Continue the blog post below about the returning sunlight and the vigil for Colten Boushie, starting right after its last sentence.
======== STUDY TEXT ========
February 12, 2018
So there is light
So there is light, literally, if not metaphorically. When I headed to the pool at 7am today, the sky was blue for the first time in months, and never mind that I had to crunch through snow and slide on ice to get there, it was undeniable that the sun is returning. Which can even be true even as we spent part of Saturday afternoon standing in a snowstorm at a vigil for Colten Boushie, a young Indigenous man who was shot in the head by a man who has been acquitted by an all-white jury of any responsibility for his death. Even as Canadians pile on the racist hate in online comments (and in the world) and pitch in to crowd-fund for Boushie’s killer and his family. As a white settler in Canada, there is so much to reconcile, and the work is ours, but I am inspired by the people who are doing it and I’m aspiring to be one of them. So there is light there too, as so many of us wake up and stand up and proclaim that justice wasn’t done here. Which is a thing I’m finding I’m proclaiming a lot.
======== EXTRACTED INFORMATION ========
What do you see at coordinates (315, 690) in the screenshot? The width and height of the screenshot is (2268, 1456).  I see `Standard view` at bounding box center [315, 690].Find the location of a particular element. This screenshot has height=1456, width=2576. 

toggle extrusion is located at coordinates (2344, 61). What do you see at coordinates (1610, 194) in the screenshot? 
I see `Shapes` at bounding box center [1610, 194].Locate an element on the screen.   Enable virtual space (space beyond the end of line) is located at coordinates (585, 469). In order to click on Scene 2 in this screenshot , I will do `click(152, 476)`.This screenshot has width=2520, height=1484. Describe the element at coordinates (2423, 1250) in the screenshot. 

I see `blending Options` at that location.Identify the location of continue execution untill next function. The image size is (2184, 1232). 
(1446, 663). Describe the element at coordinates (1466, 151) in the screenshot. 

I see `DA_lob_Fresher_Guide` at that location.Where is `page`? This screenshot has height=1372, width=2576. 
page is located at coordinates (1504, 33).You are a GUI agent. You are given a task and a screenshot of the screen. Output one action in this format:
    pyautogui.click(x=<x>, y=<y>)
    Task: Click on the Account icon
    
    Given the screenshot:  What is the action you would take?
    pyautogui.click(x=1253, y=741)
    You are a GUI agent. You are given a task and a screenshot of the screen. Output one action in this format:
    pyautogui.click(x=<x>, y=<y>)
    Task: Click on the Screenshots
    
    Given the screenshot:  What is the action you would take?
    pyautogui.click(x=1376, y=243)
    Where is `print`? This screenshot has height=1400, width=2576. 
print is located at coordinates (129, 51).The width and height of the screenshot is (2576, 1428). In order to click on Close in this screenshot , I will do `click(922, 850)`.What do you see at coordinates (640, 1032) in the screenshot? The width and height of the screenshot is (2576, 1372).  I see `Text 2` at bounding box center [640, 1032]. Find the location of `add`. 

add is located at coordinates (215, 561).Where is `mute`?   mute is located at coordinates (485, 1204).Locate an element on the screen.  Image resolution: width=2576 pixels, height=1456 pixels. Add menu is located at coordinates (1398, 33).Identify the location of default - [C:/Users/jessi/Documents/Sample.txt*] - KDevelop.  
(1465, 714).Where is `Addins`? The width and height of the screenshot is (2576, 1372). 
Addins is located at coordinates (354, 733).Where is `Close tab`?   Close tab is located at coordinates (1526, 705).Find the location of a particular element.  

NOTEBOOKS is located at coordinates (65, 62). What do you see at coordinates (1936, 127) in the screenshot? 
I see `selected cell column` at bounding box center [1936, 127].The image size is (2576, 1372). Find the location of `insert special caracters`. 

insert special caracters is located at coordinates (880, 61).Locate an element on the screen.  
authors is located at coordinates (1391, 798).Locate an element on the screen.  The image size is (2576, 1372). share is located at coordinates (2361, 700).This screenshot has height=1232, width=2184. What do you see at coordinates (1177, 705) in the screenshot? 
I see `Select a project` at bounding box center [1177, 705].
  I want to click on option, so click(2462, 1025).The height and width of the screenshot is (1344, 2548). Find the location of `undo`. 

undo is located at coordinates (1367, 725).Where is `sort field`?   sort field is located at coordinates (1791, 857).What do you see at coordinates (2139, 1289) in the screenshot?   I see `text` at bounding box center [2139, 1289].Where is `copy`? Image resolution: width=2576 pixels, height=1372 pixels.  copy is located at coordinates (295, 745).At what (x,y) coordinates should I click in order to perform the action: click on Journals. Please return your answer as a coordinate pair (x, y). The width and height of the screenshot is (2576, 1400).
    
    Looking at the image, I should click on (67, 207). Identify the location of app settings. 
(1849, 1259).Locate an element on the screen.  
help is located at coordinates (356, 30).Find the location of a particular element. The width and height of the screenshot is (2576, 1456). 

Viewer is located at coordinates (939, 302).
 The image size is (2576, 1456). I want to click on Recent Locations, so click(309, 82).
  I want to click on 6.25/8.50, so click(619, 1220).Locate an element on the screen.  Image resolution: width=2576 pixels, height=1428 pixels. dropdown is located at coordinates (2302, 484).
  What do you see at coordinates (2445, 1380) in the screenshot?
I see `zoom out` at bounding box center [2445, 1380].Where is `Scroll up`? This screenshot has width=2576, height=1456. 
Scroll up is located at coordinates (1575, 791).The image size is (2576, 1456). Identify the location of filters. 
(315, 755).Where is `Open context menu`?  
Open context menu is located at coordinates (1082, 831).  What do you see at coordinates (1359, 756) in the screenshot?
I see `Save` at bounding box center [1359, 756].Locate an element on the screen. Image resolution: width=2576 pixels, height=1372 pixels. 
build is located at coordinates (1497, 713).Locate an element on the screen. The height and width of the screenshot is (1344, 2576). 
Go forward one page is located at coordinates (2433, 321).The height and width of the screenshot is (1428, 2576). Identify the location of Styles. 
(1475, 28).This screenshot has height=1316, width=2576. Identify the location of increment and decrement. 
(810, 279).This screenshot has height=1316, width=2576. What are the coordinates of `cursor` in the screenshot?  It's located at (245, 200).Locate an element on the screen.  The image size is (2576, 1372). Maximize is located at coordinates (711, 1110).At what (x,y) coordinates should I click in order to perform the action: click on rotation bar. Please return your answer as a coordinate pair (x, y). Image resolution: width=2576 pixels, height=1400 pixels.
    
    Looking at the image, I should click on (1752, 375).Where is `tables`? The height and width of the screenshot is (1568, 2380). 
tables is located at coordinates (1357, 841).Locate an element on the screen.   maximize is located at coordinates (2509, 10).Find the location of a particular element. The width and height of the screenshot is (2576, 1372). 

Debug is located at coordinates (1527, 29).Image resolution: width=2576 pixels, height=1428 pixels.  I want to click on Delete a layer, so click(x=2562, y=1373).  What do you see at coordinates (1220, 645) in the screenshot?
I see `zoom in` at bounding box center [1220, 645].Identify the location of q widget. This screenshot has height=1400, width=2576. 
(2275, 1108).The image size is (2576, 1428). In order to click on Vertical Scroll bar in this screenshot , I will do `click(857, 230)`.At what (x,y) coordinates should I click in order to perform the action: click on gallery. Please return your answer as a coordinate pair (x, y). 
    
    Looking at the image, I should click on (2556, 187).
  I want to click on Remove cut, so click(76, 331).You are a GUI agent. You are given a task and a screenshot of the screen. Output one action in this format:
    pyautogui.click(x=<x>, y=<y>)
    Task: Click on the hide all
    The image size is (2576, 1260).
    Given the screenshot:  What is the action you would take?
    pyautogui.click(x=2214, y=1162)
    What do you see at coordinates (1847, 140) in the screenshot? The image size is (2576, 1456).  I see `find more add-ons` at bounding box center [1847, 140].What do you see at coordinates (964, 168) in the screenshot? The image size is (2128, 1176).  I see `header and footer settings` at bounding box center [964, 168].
========
SOLVED EXERCISE »
Although I’ve been proclaiming a lot of things a lot, usually with a snarly look on my face. It is February, and it has been such a February, since mid-January, really. And while I don’t mind the fact that we’ve had a real winter to contend with—lots of snow and cold and ice, but what else is winter for?—I am always my very worst self around this time of year, when it’s still so dark and it’s been dark for awhile. I catch myself in a moment and wonder what’s happened to me, why I’ve become such an irritable crank, and then I remember that it’s February. My best self starts to bloom along with the crocuses, which are still weeks off yet, but still. There was light this morning, and we’ve made it to mid-February this week, which is a week I’ve loved ever since they put a long weekend in the midst of it, plus Pancake Day AND Valentines—how can a single week hold so much goodness? In just two weeks we’re going to be in England for a spring sneak preview, where the grass is green and flowers are blooming, and people will complain about the weather but we’ll just roll our eyes at them. And when we come back it won’t even be February anymore.